Data supplied
+ + +

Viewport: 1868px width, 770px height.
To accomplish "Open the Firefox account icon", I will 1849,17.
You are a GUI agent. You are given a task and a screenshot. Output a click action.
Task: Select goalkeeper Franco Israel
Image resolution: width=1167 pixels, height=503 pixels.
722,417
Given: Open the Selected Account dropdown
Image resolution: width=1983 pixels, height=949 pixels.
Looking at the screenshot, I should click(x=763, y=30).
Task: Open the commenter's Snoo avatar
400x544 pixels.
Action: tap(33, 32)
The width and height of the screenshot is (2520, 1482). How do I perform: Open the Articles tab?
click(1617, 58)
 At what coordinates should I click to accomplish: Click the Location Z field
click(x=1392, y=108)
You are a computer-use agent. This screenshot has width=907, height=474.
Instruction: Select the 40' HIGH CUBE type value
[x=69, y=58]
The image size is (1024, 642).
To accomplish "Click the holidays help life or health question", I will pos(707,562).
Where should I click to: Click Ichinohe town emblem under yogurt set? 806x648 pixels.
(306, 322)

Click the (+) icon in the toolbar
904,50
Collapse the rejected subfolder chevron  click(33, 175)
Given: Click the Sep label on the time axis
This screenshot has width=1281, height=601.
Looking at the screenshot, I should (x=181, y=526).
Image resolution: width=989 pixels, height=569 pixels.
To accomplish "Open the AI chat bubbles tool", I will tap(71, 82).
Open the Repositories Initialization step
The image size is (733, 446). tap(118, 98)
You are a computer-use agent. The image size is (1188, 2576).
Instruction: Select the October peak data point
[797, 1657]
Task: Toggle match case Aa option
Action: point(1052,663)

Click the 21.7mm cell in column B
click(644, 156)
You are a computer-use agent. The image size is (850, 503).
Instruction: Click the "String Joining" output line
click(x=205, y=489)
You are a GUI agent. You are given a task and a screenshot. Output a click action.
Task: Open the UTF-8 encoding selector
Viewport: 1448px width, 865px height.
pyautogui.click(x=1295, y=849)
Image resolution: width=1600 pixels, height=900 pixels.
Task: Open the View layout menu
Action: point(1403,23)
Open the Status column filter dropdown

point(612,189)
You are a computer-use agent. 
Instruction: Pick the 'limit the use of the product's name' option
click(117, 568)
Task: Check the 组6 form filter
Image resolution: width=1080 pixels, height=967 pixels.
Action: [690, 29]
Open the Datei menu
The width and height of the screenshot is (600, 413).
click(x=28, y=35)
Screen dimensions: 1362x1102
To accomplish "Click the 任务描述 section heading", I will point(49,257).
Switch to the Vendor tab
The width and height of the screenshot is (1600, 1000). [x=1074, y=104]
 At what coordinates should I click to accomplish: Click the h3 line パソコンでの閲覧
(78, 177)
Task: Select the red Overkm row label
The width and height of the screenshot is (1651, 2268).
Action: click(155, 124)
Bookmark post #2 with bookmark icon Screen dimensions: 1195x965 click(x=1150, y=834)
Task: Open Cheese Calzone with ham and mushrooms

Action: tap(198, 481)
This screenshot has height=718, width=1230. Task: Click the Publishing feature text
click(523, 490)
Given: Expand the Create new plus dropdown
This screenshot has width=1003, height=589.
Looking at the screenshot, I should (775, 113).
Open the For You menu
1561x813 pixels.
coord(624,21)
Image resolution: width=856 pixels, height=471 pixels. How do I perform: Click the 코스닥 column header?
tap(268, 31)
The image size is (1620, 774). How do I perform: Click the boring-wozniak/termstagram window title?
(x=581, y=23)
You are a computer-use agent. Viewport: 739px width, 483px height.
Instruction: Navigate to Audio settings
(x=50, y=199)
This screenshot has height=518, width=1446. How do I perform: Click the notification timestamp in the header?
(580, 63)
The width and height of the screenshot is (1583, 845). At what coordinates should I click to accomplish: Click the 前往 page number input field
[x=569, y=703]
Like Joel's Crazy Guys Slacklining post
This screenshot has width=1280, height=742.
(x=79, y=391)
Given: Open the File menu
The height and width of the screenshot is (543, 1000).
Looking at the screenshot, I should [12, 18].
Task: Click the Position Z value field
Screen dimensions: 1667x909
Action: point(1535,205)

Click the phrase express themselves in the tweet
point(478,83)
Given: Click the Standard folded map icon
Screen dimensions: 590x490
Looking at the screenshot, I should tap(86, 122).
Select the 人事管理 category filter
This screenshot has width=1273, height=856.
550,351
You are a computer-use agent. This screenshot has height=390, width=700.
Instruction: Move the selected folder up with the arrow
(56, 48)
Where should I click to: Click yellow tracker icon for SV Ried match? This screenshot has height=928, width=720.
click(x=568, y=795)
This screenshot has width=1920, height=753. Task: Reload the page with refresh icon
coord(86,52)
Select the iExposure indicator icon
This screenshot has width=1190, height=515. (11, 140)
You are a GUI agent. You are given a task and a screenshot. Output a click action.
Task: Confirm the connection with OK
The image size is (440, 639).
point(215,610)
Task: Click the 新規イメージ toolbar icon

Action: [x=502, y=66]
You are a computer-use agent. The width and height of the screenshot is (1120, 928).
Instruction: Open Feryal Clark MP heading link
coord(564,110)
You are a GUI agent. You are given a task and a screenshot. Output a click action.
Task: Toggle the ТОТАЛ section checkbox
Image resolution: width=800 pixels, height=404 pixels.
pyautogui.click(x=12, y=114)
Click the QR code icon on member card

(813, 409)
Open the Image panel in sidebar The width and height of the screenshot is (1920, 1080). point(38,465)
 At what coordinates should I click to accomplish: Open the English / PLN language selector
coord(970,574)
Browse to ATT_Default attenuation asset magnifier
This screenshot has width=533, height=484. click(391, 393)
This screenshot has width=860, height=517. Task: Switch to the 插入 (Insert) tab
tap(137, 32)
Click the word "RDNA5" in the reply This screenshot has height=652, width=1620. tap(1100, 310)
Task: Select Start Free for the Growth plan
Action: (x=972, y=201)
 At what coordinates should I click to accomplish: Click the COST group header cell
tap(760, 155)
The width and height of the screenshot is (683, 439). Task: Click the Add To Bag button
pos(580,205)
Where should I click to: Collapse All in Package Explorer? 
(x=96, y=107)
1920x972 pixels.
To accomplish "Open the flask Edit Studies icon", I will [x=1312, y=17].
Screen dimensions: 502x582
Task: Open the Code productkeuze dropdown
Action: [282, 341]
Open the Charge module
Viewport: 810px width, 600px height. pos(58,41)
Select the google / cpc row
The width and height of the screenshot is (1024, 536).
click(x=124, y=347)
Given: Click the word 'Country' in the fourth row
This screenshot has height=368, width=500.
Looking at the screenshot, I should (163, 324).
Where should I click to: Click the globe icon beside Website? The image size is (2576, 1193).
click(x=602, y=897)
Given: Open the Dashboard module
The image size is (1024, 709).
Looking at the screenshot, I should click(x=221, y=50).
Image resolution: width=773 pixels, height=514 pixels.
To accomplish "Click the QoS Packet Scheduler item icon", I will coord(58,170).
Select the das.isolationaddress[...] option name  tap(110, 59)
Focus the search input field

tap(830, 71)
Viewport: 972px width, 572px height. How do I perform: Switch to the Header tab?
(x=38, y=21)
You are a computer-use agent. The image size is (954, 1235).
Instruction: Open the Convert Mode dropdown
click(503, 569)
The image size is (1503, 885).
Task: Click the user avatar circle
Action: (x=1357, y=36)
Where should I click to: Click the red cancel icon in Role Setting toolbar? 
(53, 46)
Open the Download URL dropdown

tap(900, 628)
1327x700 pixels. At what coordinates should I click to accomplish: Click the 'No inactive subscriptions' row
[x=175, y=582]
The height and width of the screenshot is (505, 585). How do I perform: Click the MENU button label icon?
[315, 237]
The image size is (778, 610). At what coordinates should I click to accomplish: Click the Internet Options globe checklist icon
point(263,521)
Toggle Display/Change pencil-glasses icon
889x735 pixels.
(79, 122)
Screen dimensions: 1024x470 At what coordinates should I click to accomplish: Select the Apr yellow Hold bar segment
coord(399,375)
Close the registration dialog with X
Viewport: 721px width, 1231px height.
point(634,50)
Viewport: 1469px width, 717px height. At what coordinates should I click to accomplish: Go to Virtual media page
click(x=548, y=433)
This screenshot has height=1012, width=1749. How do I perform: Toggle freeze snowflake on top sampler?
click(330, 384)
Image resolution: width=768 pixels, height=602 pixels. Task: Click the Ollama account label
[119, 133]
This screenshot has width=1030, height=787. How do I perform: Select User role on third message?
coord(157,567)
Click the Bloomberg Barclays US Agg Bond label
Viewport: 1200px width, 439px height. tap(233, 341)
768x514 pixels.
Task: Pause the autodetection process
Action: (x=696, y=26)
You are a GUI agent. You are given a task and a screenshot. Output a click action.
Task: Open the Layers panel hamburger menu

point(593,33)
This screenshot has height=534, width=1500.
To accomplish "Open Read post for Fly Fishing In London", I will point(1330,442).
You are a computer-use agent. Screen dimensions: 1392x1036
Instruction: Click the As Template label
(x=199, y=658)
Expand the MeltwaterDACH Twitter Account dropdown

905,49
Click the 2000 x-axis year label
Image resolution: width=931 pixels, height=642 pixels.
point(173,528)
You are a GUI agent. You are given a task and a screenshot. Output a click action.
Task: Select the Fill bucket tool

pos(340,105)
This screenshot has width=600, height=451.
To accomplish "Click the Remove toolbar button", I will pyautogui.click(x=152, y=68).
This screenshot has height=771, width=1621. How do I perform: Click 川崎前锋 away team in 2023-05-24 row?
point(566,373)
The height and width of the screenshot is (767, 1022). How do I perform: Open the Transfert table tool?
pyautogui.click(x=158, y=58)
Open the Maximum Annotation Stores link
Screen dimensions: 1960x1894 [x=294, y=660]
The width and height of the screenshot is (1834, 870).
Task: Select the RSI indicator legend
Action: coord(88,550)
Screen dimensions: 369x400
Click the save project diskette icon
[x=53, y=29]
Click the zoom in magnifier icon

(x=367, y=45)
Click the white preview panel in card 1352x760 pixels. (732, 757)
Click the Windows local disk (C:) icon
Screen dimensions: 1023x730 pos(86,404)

+ + +

What needs to be done
The range runs from the line with "You are a computer-use agent. Screen" to the last line of the entries above, both included. Restate it word for word.

Written solution
You are a computer-use agent. Screen dimensions: 1392x1036
Instruction: Click the As Template label
(x=199, y=658)
Expand the MeltwaterDACH Twitter Account dropdown

905,49
Click the 2000 x-axis year label
Image resolution: width=931 pixels, height=642 pixels.
point(173,528)
You are a GUI agent. You are given a task and a screenshot. Output a click action.
Task: Select the Fill bucket tool

pos(340,105)
This screenshot has width=600, height=451.
To accomplish "Click the Remove toolbar button", I will pyautogui.click(x=152, y=68).
This screenshot has height=771, width=1621. How do I perform: Click 川崎前锋 away team in 2023-05-24 row?
point(566,373)
The height and width of the screenshot is (767, 1022). How do I perform: Open the Transfert table tool?
pyautogui.click(x=158, y=58)
Open the Maximum Annotation Stores link
Screen dimensions: 1960x1894 [x=294, y=660]
The width and height of the screenshot is (1834, 870).
Task: Select the RSI indicator legend
Action: coord(88,550)
Screen dimensions: 369x400
Click the save project diskette icon
[x=53, y=29]
Click the zoom in magnifier icon

(x=367, y=45)
Click the white preview panel in card 1352x760 pixels. (732, 757)
Click the Windows local disk (C:) icon
Screen dimensions: 1023x730 pos(86,404)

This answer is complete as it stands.